→ Records
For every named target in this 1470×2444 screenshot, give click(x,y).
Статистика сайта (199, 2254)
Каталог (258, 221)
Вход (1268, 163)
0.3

→ Work request
Reproduce each line above exactly.

→ Task result
For every named target in this 1470×2444 screenshot, give click(x,y).
Статистика сайта (199, 2254)
Каталог (258, 221)
Вход (1268, 163)
0.3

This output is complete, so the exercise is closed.